Kelly wiped her eyes on her cardigan sleeve and focused.

‘Wait,’ Ted said.

She looked at him.

He palpated the woman’s abdomen as he took swabs.

‘I think she’s pregnant.’

‘Oh no,’ Kelly said. ‘Are you sure? Is that a stupid question?’ The tragedy hit them both like a warhead.

She saw her father wrinkle his brow and she got off her stool and they peered at the woman.

Kelly placed her gloved hand over Water Nymph’s brow and thought of Lizzie and how excited she’d been when she carried her inside her body.

‘I’m pretty sure.

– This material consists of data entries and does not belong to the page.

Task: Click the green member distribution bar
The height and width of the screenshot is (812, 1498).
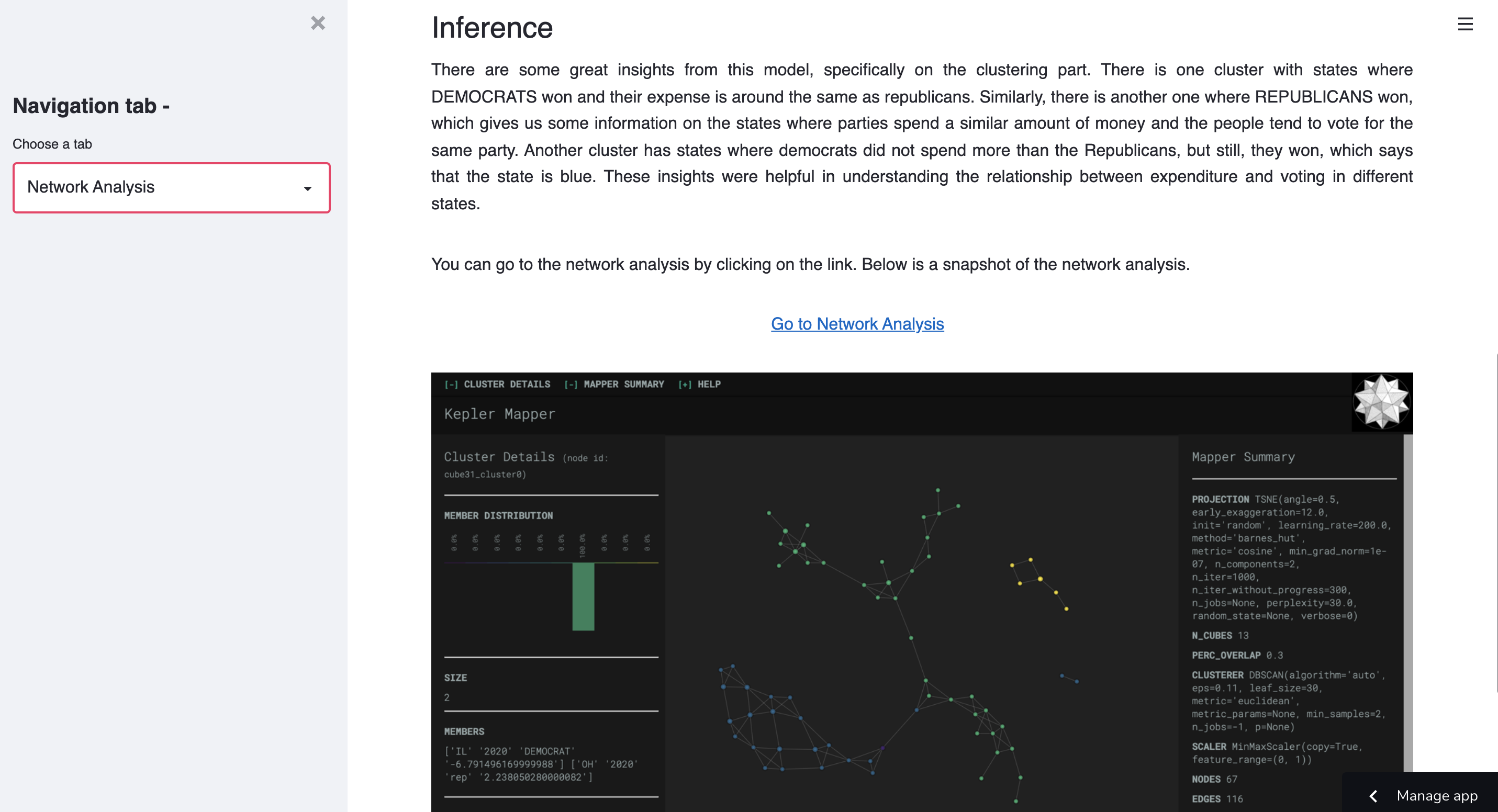Action: tap(583, 596)
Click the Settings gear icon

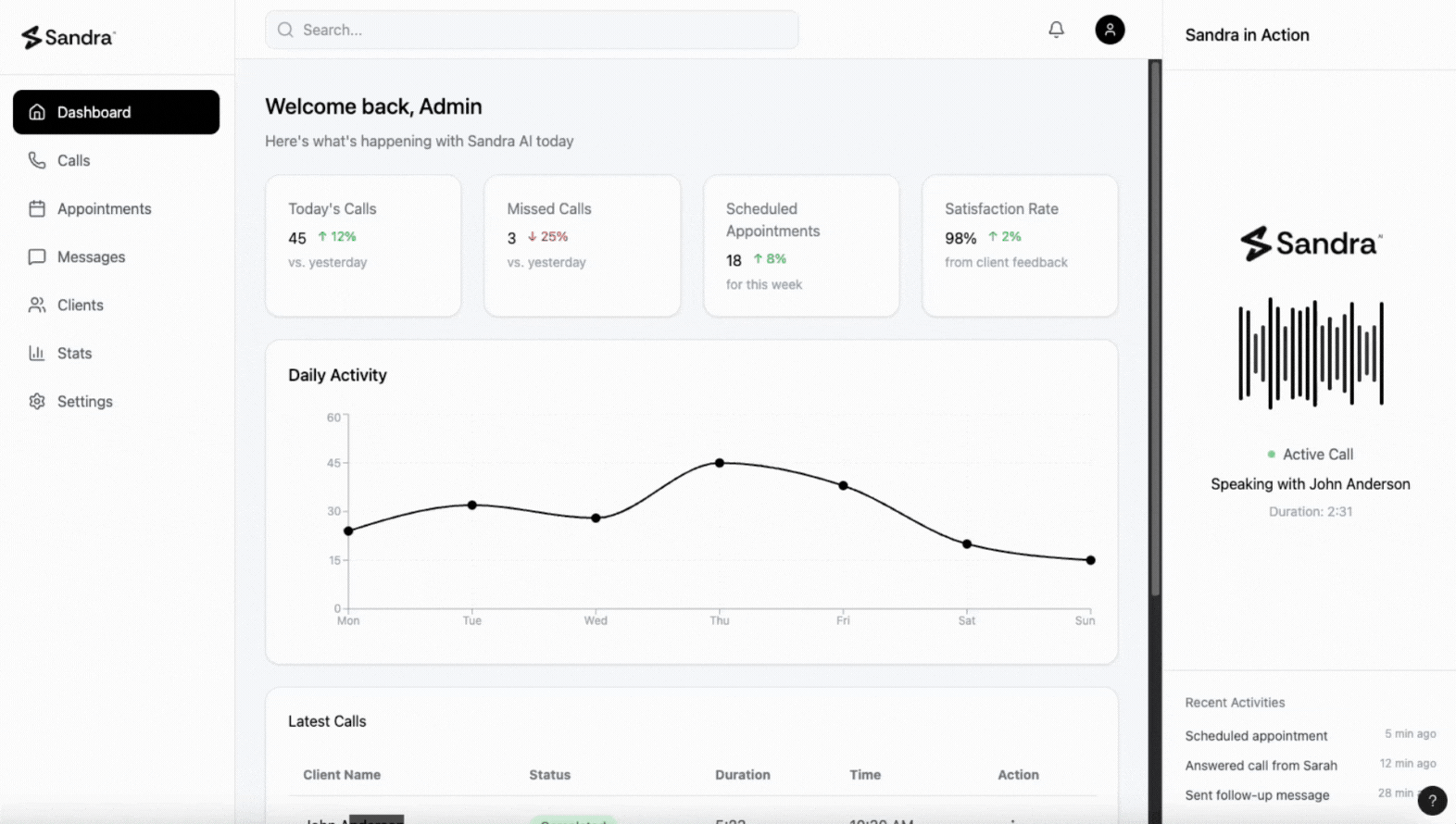pyautogui.click(x=37, y=401)
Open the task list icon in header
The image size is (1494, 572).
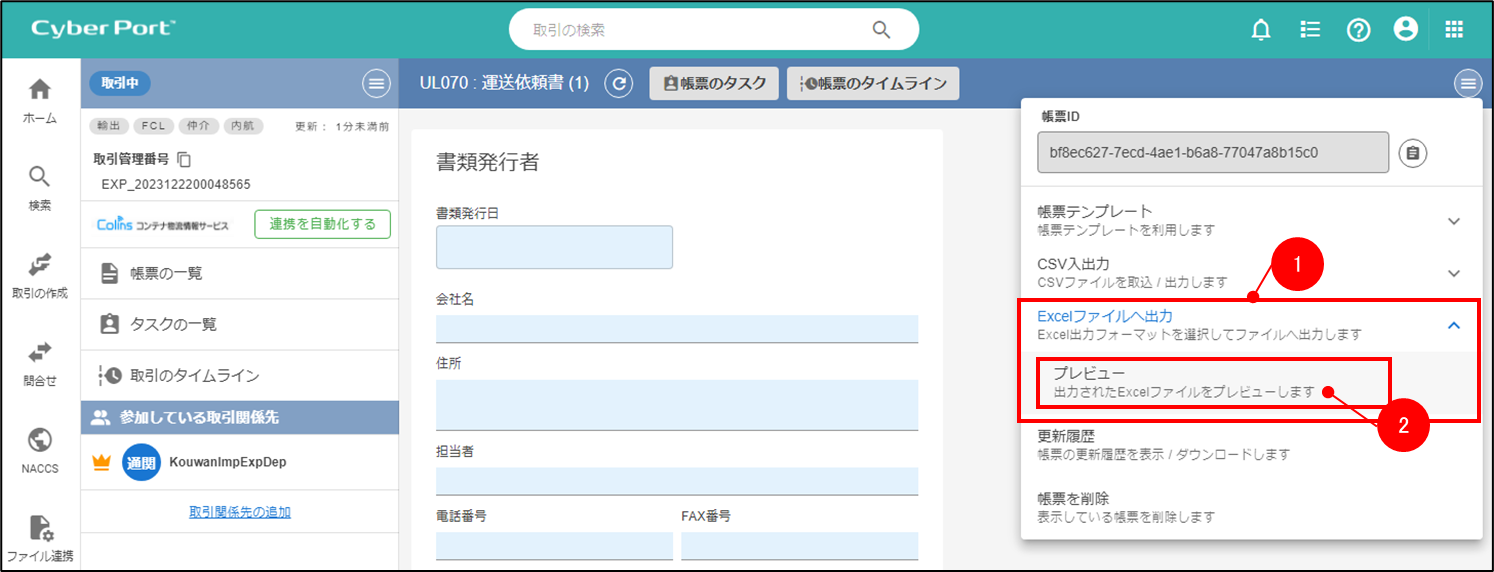pyautogui.click(x=1310, y=30)
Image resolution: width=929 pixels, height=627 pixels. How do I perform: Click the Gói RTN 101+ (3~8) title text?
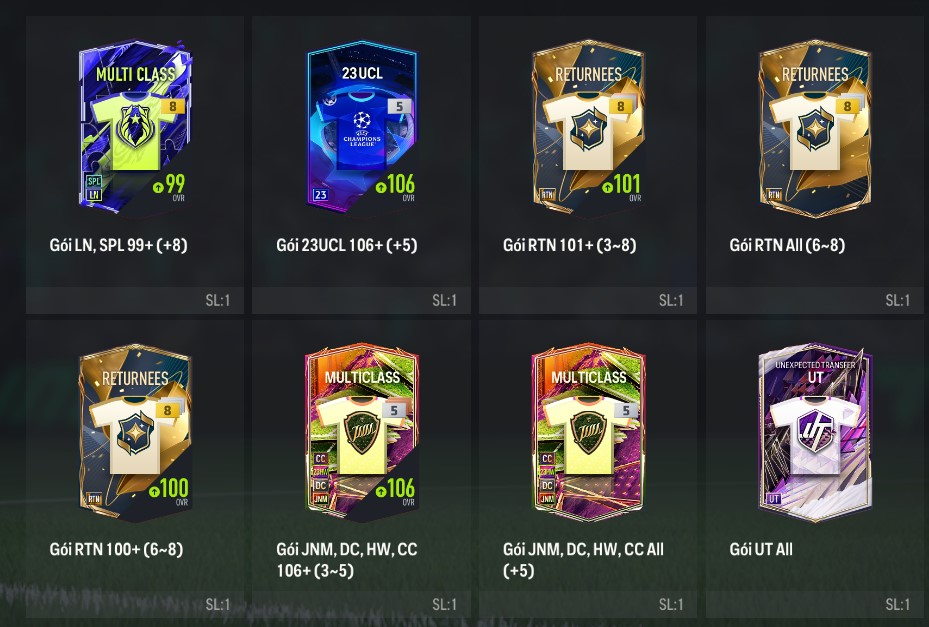pos(569,245)
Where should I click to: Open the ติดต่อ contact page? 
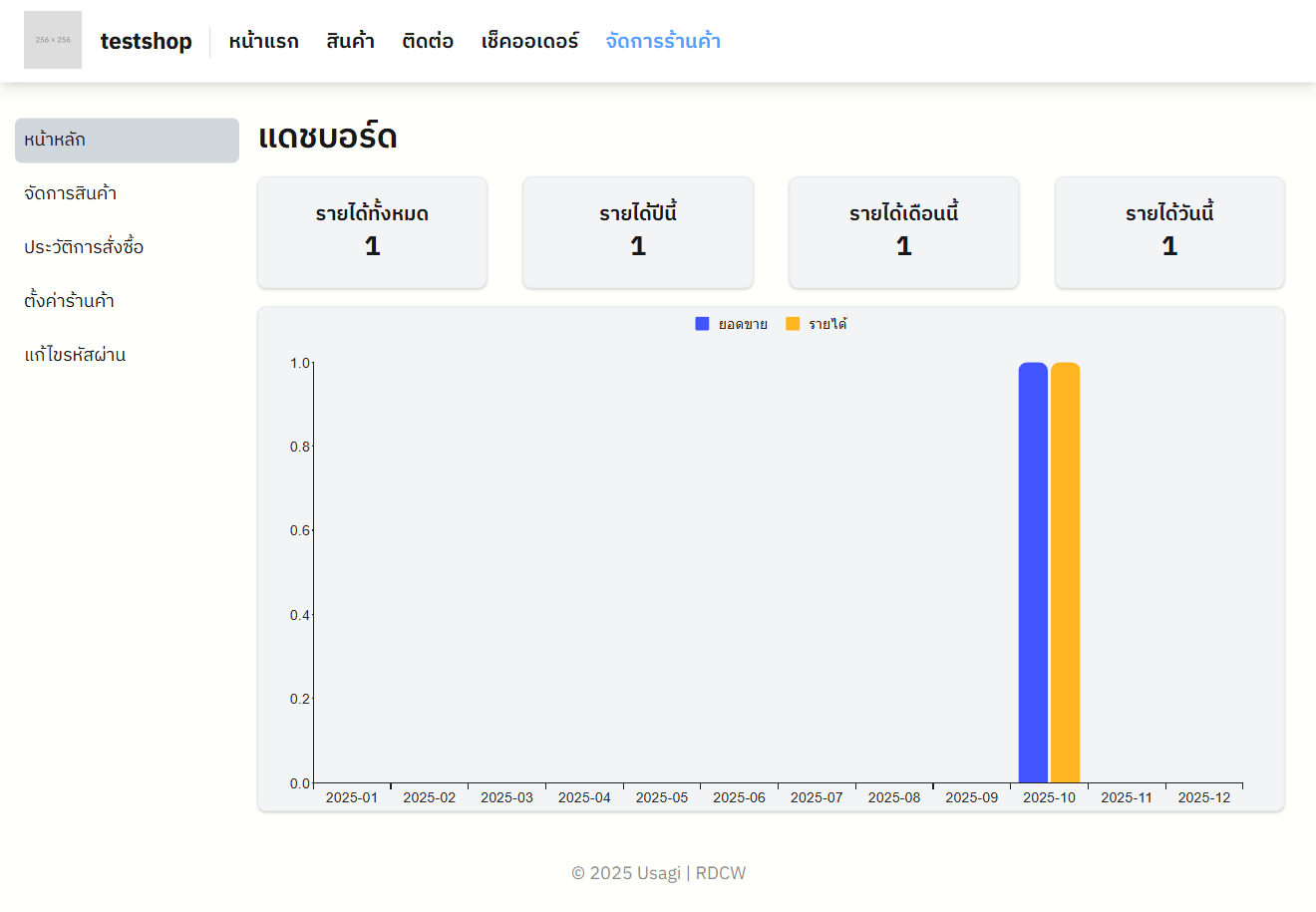pyautogui.click(x=428, y=41)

I’ll tell you definitely in a few minutes, but I can feel changes in the uterus, cervix and surrounding tissues consistent with gravid.’

Kelly had heard the official term before but today it sounded as sterile as the walls, and just as inhuman. Two murders had occurred on the shore of Grasmere. Whoever killed this poor girl killed her baby as well.

When Ted cut into the body, Kelly forced herself to be present because it was the least she could do for this poor woman who’d suffered so much.

‘Oh dear, that is unexpected,’ he said.

She saw what he meant straight away. There was muddy water in the woman’s lungs. He cut further and pulled out a soggy mass of gunk. The organs gurgled and fizzed with air and water and Kelly watched as the brown gunge ran across the woman’s chest.

‘If she was dead when she was placed under the boat, she wouldn’t have inhaled any water from the lake.

There’s only one way to be sure, and that’s to test the water.

Bath and shower water is very different under the microscope,’ he said.

He took a small sample and peered at it under his microscope, then he glanced back at Kelly.

‘Mites and organisms consistent with fresh open water in my view,’ he said gloomily.

‘Jesus, poor woman. She was still alive when he left her.’

Kelly looked up at the sterile ceiling and anger burnt her chest.